Miringu Gabriel, Musyoki Abednego, Muriithi Betty, Wandera Ernest, Waithiru Dan, Odoyo Erick, Shoji Hisashi, Menza Nelson, Ichinose Yoshio
Kenya Medical Research Institute, Institute of Tropical Medicine, Nagasaki University, Nairobi, 19993-00202, Kenya.
Department of Medical Laboratory Sciences, Kenyatta University, Nairobi, Kenya.
Trop Med Health. 2024 Jun 5;52(1):40. doi: 10.1186/s41182-024-00606-3.
This study aimed to develop a multiplex PCR assay for simultaneous detection of major Gram-negative etiologies of septicemia and evaluate its performance.
Multiplex PCR (mPCR) assays were developed targeting 11 bacterial strains. Species-specific primers were confirmed using known clinical isolates and standard strains. Gradient PCR was performed on each primer against its target bacterial gene to determine its optimal amplification condition. The minimum detectable DNA concentration of the two assays was evaluated by adjusting bacterial DNA concentration to 100 ng/μL and, tenfold serially diluting it up to 10 pg/μL with DNAse-free water. The diagnostic accuracy of mPCR assays was established by subjecting the assays to 60 clinical blood samples.
Two mPCR assays were developed. Optimal primer annealing temperature of 55 °C was established and utilized in the final amplification conditions. The assays detected all targeted bacteria, with a 100 pg minimum detectable DNA concentration. Pathogens were not detected directly from whole blood, but after 4 h and 8 h of incubation, 41% (5/12) and 100% (12/12) of the bacteria were detected in culture fluids, respectively. The assays also identified Salmonella spp. and Klebsiella pneumoniae co-infections and extra pathogens (1 E. coli and 2 K. pneumoniae) compared with culture. The sensitivity and specificity of the mPCR were 100.0% (71.7-100.0) and 98.0% (90.7-99.0), respectively. The area under the ROC curve was 1.00 (1.00-1.00).

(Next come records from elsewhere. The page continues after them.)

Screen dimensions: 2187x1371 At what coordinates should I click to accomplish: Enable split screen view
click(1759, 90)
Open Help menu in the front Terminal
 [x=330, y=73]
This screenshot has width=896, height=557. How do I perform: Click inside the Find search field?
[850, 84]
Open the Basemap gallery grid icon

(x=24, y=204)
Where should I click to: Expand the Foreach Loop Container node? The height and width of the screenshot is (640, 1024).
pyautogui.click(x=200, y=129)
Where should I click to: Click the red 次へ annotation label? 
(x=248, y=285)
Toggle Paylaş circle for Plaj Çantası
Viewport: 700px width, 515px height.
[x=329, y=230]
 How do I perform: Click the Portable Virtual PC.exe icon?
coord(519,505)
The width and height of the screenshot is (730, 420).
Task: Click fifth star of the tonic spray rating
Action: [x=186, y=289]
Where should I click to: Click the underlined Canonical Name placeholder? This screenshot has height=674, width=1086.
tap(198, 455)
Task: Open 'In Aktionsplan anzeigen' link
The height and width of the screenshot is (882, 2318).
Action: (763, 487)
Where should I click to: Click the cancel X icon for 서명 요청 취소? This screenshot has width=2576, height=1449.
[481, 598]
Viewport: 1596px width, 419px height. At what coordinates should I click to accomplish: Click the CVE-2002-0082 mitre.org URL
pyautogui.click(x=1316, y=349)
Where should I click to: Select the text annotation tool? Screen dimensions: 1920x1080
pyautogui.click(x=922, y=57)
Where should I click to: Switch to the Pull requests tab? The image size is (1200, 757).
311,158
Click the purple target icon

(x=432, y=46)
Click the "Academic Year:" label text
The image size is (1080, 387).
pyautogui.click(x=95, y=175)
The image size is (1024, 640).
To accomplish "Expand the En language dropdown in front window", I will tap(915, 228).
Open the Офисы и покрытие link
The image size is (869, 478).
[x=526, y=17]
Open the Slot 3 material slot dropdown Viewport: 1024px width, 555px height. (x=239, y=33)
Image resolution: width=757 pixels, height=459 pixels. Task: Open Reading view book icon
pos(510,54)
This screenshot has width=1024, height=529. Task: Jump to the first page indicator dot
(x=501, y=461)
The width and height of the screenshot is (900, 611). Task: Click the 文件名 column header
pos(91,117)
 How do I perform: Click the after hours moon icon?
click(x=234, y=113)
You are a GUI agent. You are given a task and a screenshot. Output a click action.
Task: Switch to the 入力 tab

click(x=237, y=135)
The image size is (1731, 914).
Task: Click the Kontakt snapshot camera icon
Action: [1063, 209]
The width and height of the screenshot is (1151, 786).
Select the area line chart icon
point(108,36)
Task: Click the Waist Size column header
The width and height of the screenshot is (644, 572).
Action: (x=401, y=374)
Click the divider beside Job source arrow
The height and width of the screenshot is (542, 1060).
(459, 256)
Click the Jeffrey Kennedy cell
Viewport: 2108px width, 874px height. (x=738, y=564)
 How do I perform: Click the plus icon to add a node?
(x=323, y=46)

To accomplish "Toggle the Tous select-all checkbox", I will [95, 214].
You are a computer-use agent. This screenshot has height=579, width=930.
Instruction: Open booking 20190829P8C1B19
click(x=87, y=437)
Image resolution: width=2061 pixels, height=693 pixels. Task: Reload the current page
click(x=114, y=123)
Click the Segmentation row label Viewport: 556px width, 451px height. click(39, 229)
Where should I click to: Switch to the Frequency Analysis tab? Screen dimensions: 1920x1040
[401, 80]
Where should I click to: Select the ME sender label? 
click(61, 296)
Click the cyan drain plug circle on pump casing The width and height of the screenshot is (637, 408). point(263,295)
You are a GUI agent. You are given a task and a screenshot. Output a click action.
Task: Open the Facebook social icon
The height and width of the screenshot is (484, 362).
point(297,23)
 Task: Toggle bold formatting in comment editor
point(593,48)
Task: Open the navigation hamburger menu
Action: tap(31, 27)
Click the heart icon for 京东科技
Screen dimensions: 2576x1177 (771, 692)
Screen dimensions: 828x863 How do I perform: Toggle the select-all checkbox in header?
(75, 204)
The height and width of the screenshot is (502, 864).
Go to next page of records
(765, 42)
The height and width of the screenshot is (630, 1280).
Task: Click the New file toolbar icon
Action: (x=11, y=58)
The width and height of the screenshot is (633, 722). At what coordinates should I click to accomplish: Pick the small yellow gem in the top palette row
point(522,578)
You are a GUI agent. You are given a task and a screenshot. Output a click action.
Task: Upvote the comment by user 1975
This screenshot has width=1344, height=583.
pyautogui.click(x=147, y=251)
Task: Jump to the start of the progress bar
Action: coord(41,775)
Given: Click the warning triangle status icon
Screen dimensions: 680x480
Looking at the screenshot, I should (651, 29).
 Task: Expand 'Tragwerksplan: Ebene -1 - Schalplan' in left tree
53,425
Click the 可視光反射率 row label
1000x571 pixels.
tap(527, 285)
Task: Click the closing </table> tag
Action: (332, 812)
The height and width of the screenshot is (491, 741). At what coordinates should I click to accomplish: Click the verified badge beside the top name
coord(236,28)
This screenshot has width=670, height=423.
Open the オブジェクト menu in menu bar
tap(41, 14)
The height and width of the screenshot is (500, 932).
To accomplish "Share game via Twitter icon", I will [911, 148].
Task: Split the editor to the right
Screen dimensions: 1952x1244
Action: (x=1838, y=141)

The mPCR assays demonstrated substantial potential as a rapid tool for septicemia diagnosis alongside the traditional blood culture method. Notably, it was able to identify additional isolates, detect co-infections, and efficiently detect low bacterial DNA loads with high sensitivity, implying its value in enhancing efficiency of diagnosis of septicemia.
本研究旨在开发一种多重聚合酶链反应(PCR)检测方法,用于同时检测败血症的主要革兰氏阴性病原体,并评估其性能。
针对11种细菌菌株开发多重PCR(mPCR)检测方法。使用已知临床分离株和标准菌株确认种特异性引物。对每个引物针对其靶细菌基因进行梯度PCR,以确定其最佳扩增条件。通过将细菌DNA浓度调整至100 ng/μL,并用无核酸酶水将其连续十倍稀释至10 pg/μL,评估两种检测方法的最低可检测DNA浓度。通过对60份临床血液样本进行检测,确定mPCR检测方法的诊断准确性。
开发了两种mPCR检测方法。确定了55°C的最佳引物退火温度,并在最终扩增条件中使用。这些检测方法能够检测到所有目标细菌,最低可检测DNA浓度为100 pg。病原体不能直接从全血中检测到,但在培养4小时和8小时后,分别在培养液中检测到41%(5/12)和100%(12/12)的细菌。与培养法相比,这些检测方法还鉴定出沙门氏菌属和肺炎克雷伯菌的合并感染以及额外的病原体(1株大肠杆菌和2株肺炎克雷伯菌)。mPCR的敏感性和特异性分别为100.0%(71.7 - 100.0)和98.0%(90.7 - 99.0)。ROC曲线下面积为1.00(1.00 - 1.00)。
mPCR检测方法作为一种与传统血培养方法并行的败血症诊断快速工具,显示出巨大潜力。值得注意的是,它能够识别额外的分离株,检测合并感染,并以高灵敏度有效检测低细菌DNA载量,这意味着其在提高败血症诊断效率方面具有价值。